C’est le nombre de Marocains destinataires d’un titre de séjour « étudiant » d’au moins un an qui est le plus important (plus de 10 000 en 2018). Il a beaucoup augmenté sur la période (multiplié par 2,3 depuis 2009).
On peut se demander si la forte poussée du nombre de titres d’au moins un an portant la mention « étudiant » ne correspond pas à ces mineurs non accompagnés à qui l’on délivre un titre de séjour étudiant lorsqu’ils suivent une formation à leur majorité. En effet, la croissance du flux d’étudiants avec un titre de séjour d’au moins un an est presque entièrement due aux Africains (tableau ci-dessous).
Le second flux d’étudiants, par ordre d’importance, est celui de Chinois. Bon an mal an, c’est à peu près 10 000 Chinois qui sont reçus en France chaque année pour y étudier (toutes durées de titres confondues).
Évolution de la composition par nationalité des étrangers à qui l’on a délivré un 1er titre de séjour mention « étudiant » selon la durée du titre, de 2009 à 2018. France entière. Source : Eurostat.

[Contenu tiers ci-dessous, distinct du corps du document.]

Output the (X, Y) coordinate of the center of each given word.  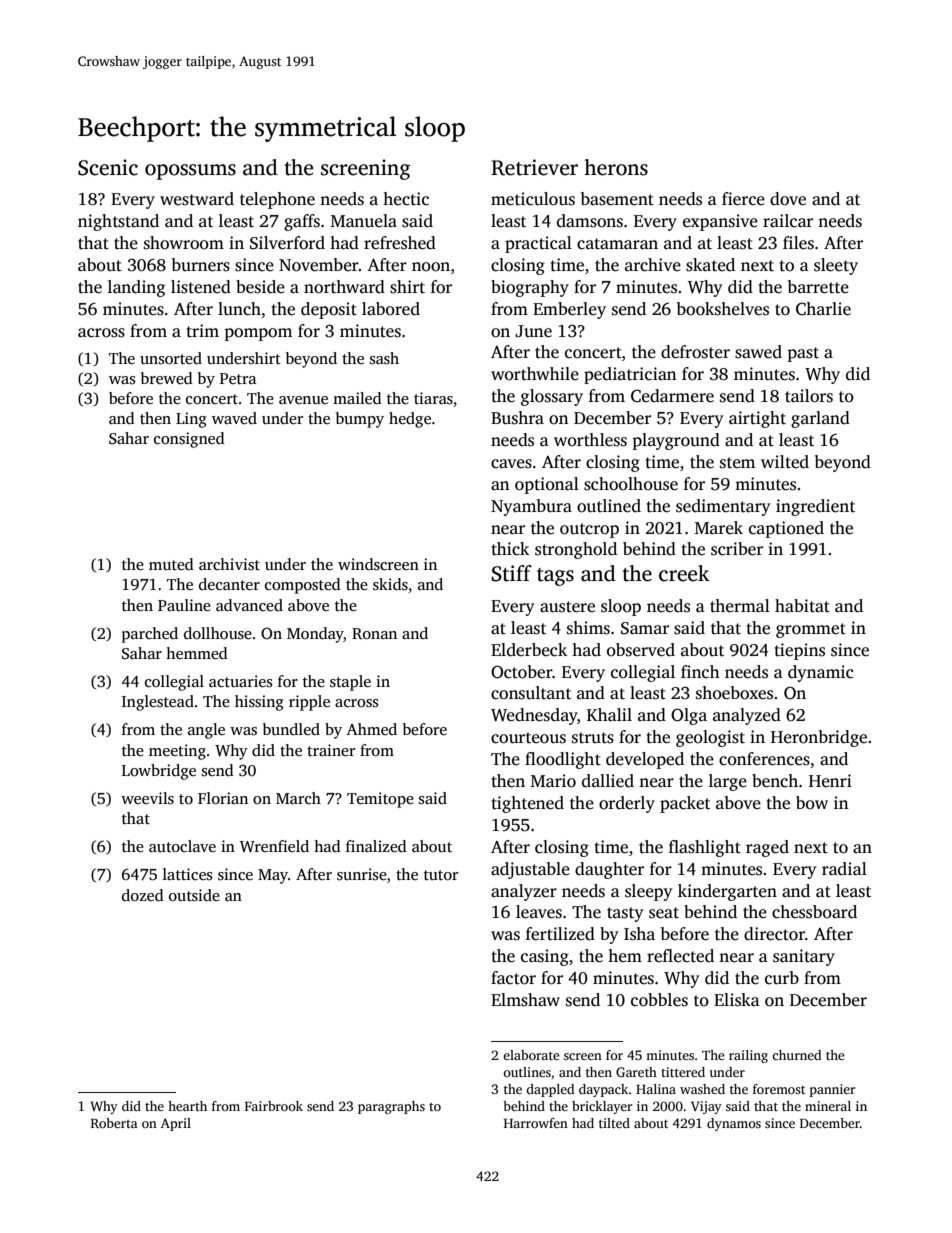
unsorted (171, 358)
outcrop (589, 530)
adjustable (530, 870)
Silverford (287, 243)
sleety (836, 266)
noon (431, 267)
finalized (376, 846)
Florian (223, 798)
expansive (720, 222)
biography (530, 288)
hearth (187, 1106)
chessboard (814, 912)
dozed (143, 895)
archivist (229, 564)
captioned (786, 529)
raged (767, 848)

Données régionales (2010-2018)
En métropole, en 2018, l’Ile-de-France a attiré 40,3 % du flux en provenance des pays tiers, contre 42,9 % au début de la décennie. La redistribution est lente parce qu’elle porte essentiellement sur la localisation des demandeurs d’asile. Le nombre de titres de séjour délivrés pour motif humanitaire, s’il augmente, ne pèse pas suffisamment pour produire une redistribution territoriale massive. Deux-tiers d’entre eux le sont en dehors de l’Ile-de-France, contre 48 % en 2010. La Corse et les Hauts-de-France échappent à cette redistribution. Par ailleurs, si l’on constate une modeste redistribution de l’Ile-de-France vers les autres régions pour les flux d’étudiants ou les flux familiaux, la croissance de l’immigration économique a plus profité à l’Ile-de-France qui accueillait, en 2018, 55,5 % du flux, contre près de 50 % au début de la décennie.
Les demandeurs d’asile
Au vu des imperfections et de l’incomplétude réelles des données couvertes par la statistique des titres de séjours, certains commentateurs sont tentés d’y ajouter d’autres données, notamment celles sur les demandeurs d’asile. Leur discours commence alors par « et si on y ajoute…. ». Eh bien, justement, il ne faut rien y ajouter sous peine de doubles-comptes, soit dans l’année, soit dans les années qui suivront. En effet, les demandeurs d’asile figurent dans les statistiques sur les titres de séjour lorsqu’ils obtiennent le statut de réfugié ou une protection subsidiaire ou, plus tard, lorsque leur situation est régularisée, si elle l’est, souvent pour raison familiale[6]. Ce qui n’interdit pas d’examiner, séparément, l’évolution du nombre de demandes d’asile.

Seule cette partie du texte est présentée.